A federal judge has temporarily halted a sex-education program in a suburban Washington, D.C, school district, saying it violates the First Amendment's free-speech and religion clauses by promoting only one view of homosexuality.
On May 5, United States District Judge Alexander Williams issued a temporary restraining order against a new sex-education curriculum for Montgomery County Public Schools. The jurisdiction, just to the northwest of Washington, is home to one of the nation's most affluent school systems.
Williams agreed with a coalition made up of local parents opposed to the curriculum and of a group called Parents and Friends of Ex-Gays which sued to prevent the classes. The curriculum was slated for use in a pilot program at three middle schools and three high schools beginning May 6.
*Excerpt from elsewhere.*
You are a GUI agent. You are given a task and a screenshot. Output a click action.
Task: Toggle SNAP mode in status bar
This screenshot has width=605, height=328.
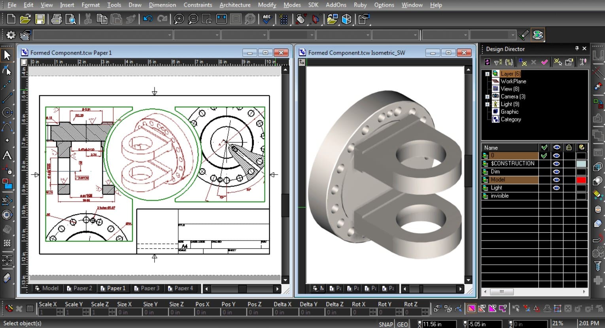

Specifically, Williams said, the curriculum denigrated religious views of conservative Christian groups opposed to homosexuality while encouraging gay students to investigate religious groups-such as the Association of Welcoming and Affirming Baptists-that are supportive of the full inclusion of homosexuals in congregational life.
The assertions in the curriculum “open up the classroom to the subject of homosexuality, and specifically, the moral rightness of the homosexual lifestyle,” Williams wrote. However, he continued, it “presents only one view on the subject-that homosexuality is a natural and morally correct lifestyle-to the exclusion of other perspectives.”
He said the program violates the First Amendment's ban on government establishment of religion by promoting religious groups supportive of gays while denigrating others that oppose homosexuality.